(Items listed in a dataset)
***
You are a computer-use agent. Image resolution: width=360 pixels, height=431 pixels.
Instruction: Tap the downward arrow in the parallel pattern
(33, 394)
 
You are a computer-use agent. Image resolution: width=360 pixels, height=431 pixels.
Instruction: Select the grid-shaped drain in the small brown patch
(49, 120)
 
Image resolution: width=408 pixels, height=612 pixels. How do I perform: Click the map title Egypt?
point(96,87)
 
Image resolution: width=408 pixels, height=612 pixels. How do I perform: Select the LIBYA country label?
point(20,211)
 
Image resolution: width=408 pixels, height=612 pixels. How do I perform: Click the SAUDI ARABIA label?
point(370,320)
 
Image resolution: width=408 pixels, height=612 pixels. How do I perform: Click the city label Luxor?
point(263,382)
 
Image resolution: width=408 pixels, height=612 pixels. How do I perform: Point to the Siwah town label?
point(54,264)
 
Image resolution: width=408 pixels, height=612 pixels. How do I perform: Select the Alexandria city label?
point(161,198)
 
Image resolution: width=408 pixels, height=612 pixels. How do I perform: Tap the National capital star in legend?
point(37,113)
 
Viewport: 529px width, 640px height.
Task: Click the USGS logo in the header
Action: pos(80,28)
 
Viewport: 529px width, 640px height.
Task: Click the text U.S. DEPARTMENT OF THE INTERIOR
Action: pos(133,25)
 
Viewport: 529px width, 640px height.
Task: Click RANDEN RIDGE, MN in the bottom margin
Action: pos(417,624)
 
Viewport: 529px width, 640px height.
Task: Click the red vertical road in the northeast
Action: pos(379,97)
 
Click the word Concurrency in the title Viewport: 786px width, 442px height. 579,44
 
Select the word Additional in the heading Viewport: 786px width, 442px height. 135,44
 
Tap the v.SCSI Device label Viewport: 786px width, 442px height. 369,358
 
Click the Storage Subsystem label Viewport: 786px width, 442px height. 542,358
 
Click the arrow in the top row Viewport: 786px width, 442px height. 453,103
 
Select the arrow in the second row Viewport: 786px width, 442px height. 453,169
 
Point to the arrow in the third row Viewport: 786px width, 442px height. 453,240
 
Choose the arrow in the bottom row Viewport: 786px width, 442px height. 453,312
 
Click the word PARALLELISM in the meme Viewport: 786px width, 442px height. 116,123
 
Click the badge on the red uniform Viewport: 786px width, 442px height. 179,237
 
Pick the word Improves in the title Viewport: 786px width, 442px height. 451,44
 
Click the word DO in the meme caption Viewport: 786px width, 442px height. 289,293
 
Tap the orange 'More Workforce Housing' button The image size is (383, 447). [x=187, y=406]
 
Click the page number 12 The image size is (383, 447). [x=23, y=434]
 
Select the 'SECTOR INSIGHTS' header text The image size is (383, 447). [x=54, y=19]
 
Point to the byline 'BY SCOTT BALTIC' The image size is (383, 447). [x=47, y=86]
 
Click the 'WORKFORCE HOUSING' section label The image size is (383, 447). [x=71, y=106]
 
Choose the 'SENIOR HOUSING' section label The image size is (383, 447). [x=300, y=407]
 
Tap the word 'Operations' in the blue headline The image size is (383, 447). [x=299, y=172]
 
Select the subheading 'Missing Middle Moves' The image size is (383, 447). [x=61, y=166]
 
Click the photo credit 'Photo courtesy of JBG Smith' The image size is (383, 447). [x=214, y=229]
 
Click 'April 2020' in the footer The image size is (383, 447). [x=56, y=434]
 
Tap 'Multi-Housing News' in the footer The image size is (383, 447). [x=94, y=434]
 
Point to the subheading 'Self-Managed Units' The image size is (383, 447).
***
Report each line of the material above that contains the word "title".

Image resolution: width=408 pixels, height=612 pixels. How do I perform: Click the map title Egypt?
Click the word Concurrency in the title Viewport: 786px width, 442px height. 579,44
Pick the word Improves in the title Viewport: 786px width, 442px height. 451,44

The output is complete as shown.